Data extract »
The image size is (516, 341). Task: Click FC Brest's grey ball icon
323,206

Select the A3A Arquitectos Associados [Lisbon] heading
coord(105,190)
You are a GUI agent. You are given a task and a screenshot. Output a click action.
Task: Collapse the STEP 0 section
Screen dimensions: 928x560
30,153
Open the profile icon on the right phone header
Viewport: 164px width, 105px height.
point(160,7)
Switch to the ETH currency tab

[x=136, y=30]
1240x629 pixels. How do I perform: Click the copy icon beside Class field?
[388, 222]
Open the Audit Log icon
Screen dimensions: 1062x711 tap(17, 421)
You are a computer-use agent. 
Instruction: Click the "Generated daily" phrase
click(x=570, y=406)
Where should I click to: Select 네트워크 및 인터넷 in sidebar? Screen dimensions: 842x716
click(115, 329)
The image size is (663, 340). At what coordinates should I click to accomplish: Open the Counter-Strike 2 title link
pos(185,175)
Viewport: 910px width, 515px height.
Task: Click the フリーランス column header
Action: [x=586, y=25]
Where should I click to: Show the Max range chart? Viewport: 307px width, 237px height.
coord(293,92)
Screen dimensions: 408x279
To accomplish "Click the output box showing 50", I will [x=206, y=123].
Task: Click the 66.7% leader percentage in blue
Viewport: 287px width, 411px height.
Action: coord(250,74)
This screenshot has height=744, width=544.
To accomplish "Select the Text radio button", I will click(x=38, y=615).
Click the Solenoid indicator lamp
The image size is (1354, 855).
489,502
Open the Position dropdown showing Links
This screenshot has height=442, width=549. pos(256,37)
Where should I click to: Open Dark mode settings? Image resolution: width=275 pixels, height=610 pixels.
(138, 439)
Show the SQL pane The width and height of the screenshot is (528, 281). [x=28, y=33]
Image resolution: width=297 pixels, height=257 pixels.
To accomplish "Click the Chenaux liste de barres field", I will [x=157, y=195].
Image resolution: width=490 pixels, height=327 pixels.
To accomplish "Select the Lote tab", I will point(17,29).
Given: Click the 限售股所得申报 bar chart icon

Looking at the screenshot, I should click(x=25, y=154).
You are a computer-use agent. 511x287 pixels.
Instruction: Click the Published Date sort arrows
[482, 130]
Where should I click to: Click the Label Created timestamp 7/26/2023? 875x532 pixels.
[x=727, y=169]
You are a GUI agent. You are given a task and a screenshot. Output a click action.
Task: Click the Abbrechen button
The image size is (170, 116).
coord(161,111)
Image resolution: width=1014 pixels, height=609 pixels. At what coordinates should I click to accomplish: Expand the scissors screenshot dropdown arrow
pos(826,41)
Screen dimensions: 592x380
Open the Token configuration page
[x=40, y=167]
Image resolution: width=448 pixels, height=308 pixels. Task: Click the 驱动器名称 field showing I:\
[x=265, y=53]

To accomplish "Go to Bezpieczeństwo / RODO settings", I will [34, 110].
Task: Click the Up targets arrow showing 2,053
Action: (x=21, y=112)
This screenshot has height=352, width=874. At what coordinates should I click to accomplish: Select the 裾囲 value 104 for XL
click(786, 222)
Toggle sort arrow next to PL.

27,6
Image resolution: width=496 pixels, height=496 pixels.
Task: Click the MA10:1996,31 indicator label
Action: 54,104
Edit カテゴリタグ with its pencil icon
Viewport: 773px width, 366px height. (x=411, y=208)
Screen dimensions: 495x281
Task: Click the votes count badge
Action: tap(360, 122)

Problem details »
Line count for "agent": give the number of lines in the data above that include it, and nothing else.

Output »
4